(Assigned task) Nothing but the lines from the one that holds "The height and" through the end of the material should be repeated, each exactly as it stands, and pictures stay out.
BEGIN Given data
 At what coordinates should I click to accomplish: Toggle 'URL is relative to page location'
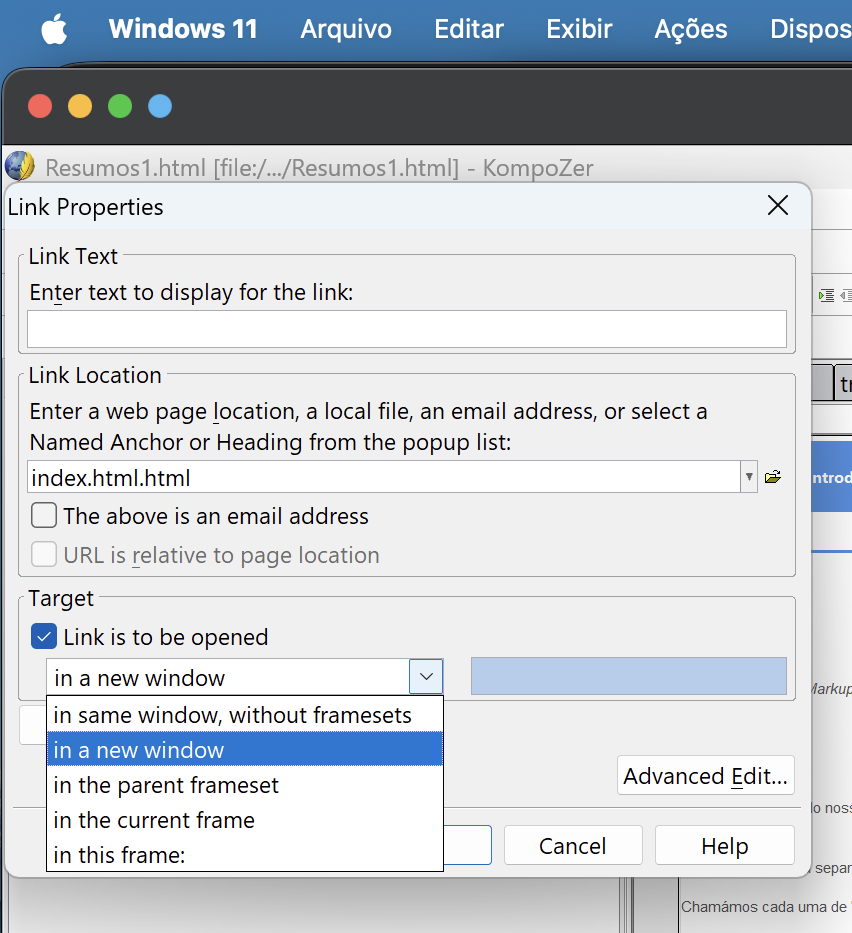click(x=44, y=555)
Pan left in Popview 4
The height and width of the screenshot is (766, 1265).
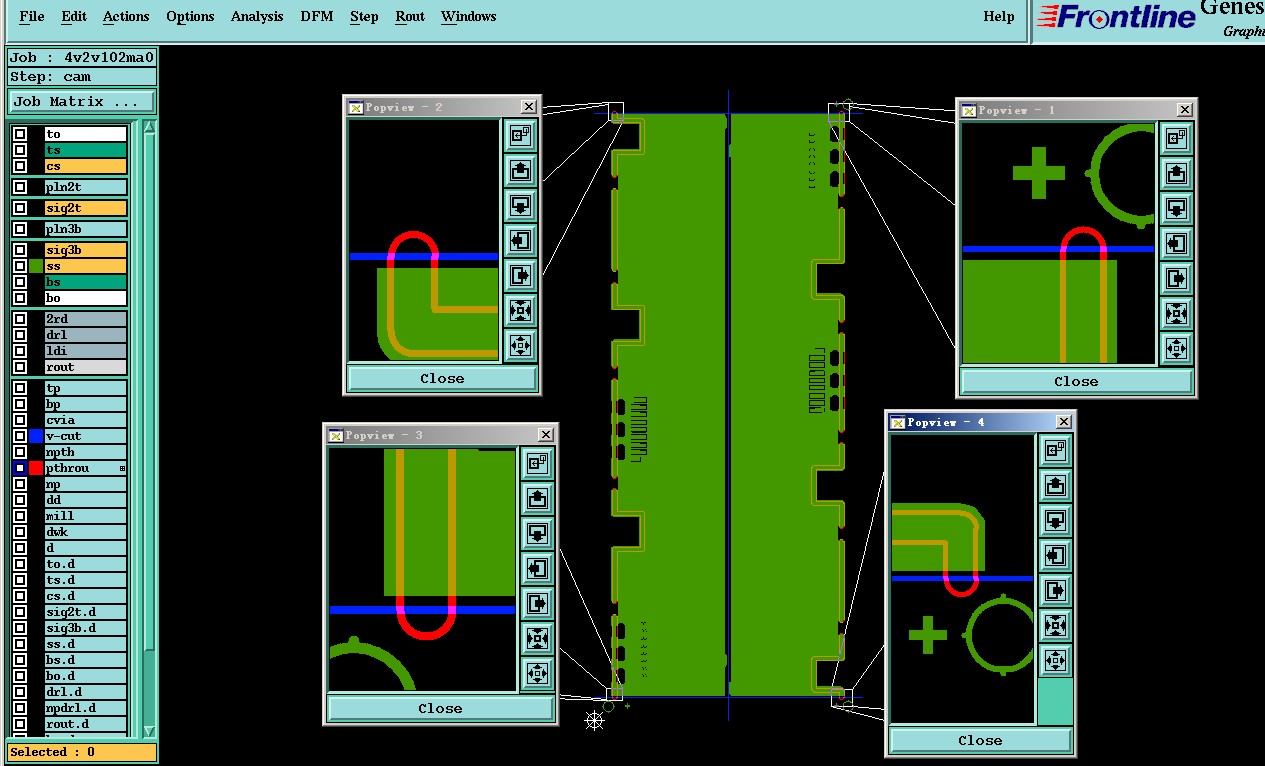tap(1055, 555)
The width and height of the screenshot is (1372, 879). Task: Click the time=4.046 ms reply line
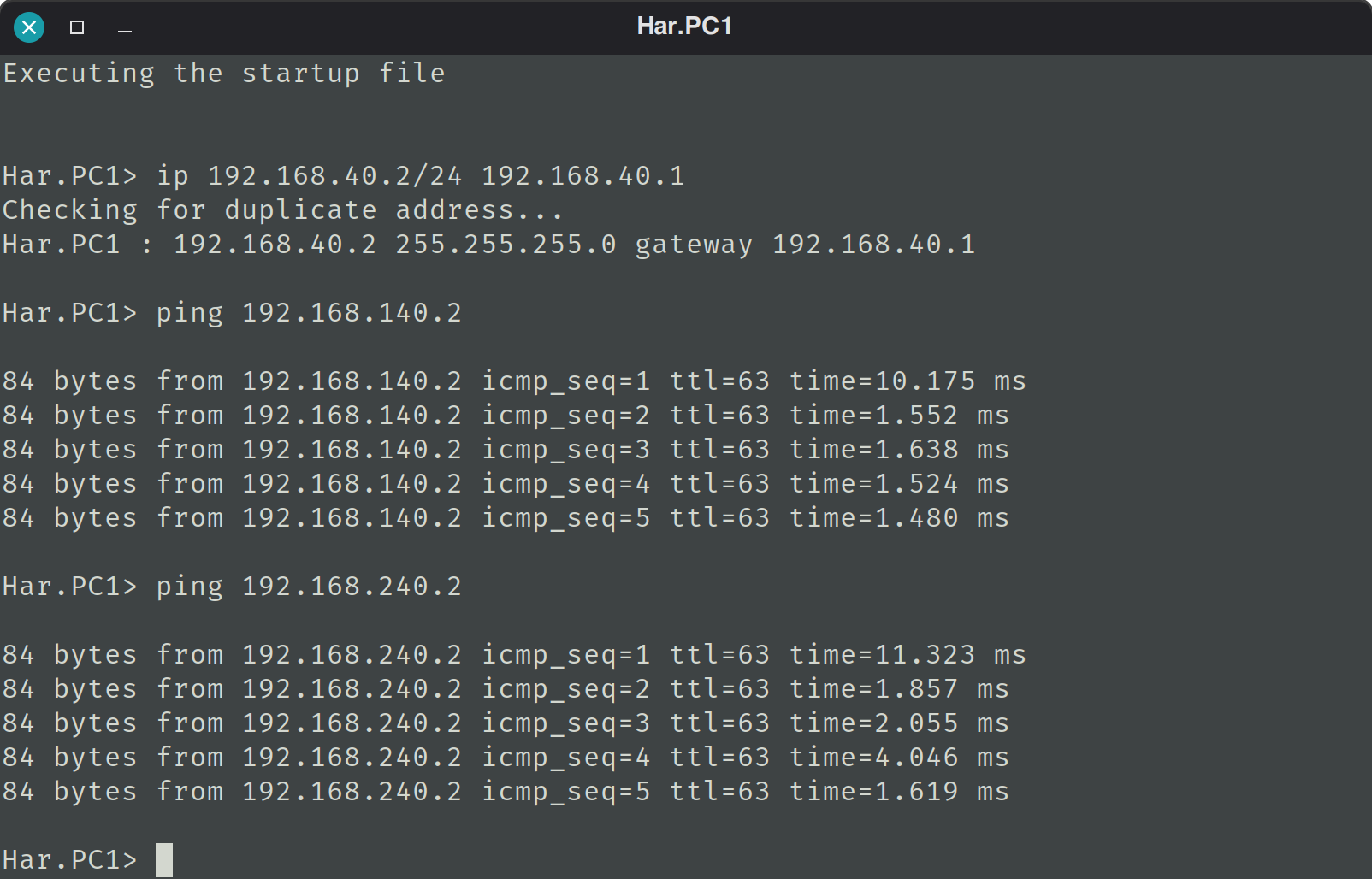pyautogui.click(x=506, y=758)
END Given data
(Answer section)
The height and width of the screenshot is (766, 1265).
tap(1055, 555)
The width and height of the screenshot is (1372, 879). Task: Click the time=4.046 ms reply line
pyautogui.click(x=506, y=758)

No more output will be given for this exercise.